Son of Russian software maker missing
The 20-year-old son of a Russian computer security maker has gone missing in Moscow amid reports that he was the victim of a kidnapping.
Ivan Kaspersky, the 20-year-old son of Eugene Kaspersky, the founder of the anti-virus software company Kaspersky Lab, has been missing since April 19.
The Russian news site Life News is reporting that kidnappers are demanding a payment of 3 million euros in return for freeing the fourth-year Moscow State University student. A Kaspersky spokesman told CNET it would have no comment on the reports.
"We don't have any information to share at the moment. I'll let you know if that changes," the spokesman said in an e-mail to CNET today.
Given their high public profile and wealth, technology executives in the U.S. these days lead a more guarded life than they once did. The turning point can be traced to 1992, when Charles Geschke, a co-founder of Adobe Systems, was abducted from the company parking lot at gunpoint and held for $650,000 in ransom. After four days, he was rescued by the FBI., shaken by the ordeal but physically unharmed.
Since the collapse of the U.S.S.R., high-profile kidnappings and extortion has become more prevalent in Russia. In 2004, for instance, the 13-year-old son of a best-selling author was kidnapped and then killed by his abductor. In 2009, the 17-year-old son of a top executive at the Russian company Roseneft was kidnapped. At the time, the Russian newspaper "Novaya gazeta" listed eight similar cases in the previous four years, where businessmen and their relatives were abducted by criminals and held for ransom. He was held for two months but released under unclear circumstances. (Two Chechens were later convicted in the kidnapping. Russian authorities contended they were tied to Islamist militants.)

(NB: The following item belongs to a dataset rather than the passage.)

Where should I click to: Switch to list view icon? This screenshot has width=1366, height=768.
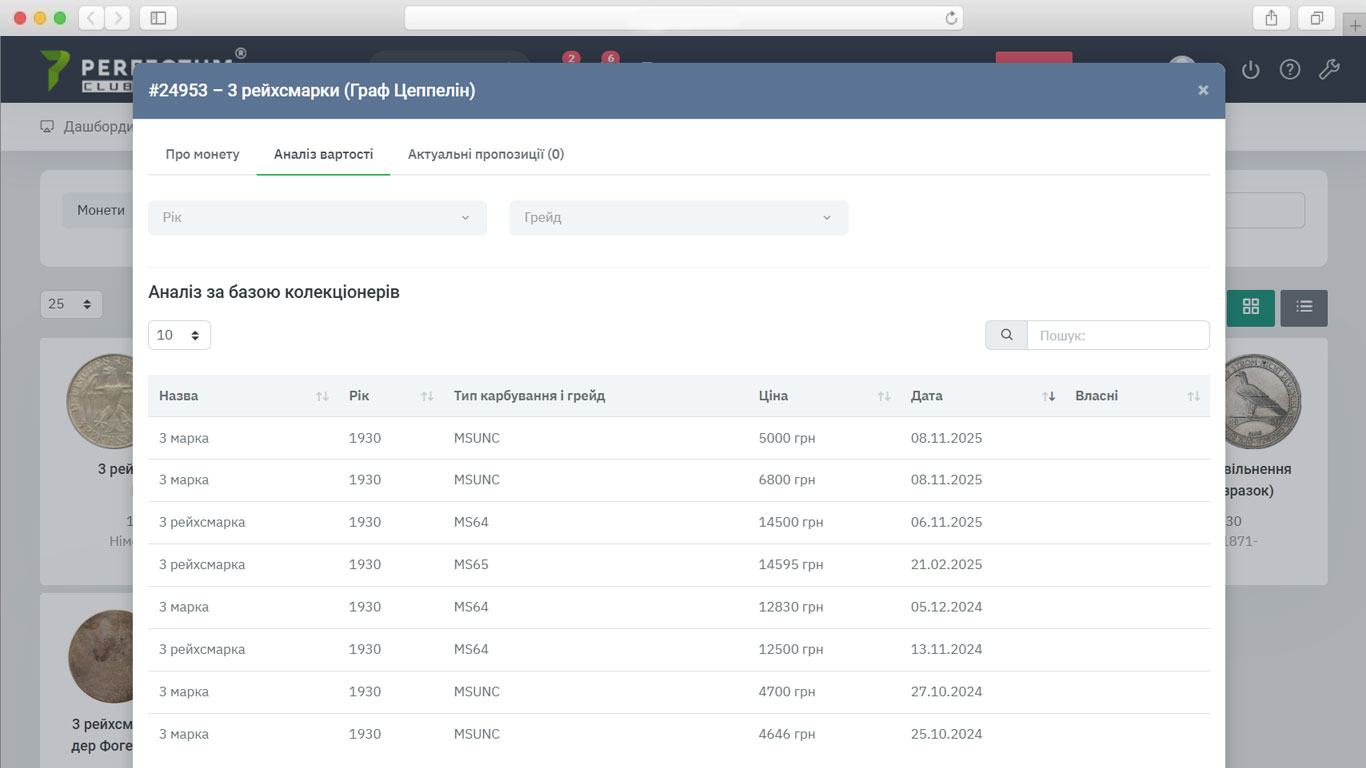1304,308
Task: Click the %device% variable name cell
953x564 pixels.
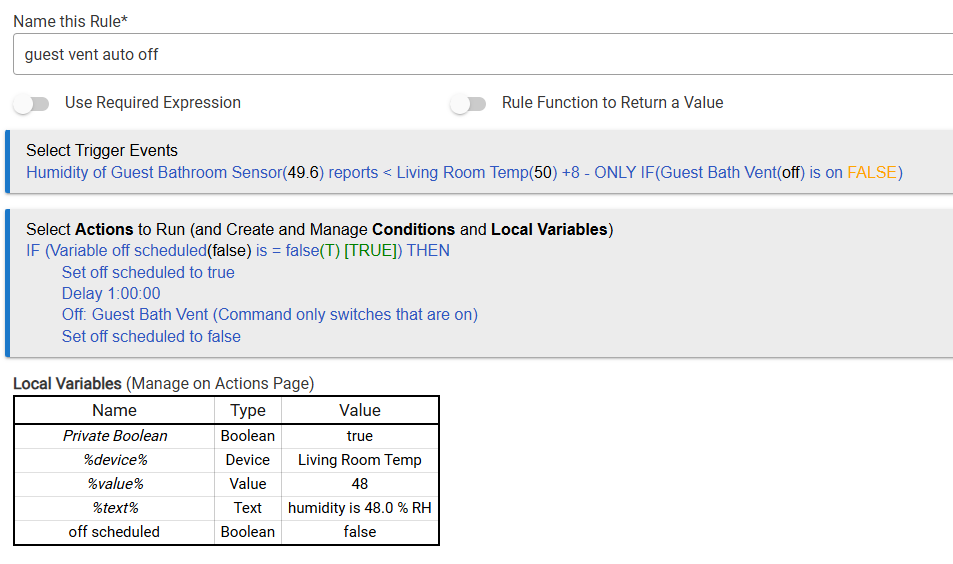Action: tap(115, 460)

Kaspersky Lab began in 1997. By 2008, it was ranked by IDG as the fourth-largest software security company in the world.
Although Kaspersky Lab is not commenting, The Moscow Times reported that the younger Kaspersky had listed his full address on the social network Vkontakte.ru. The privacy settings on his page have since been changed and access to the information is now closed to unauthorized users, according to the paper.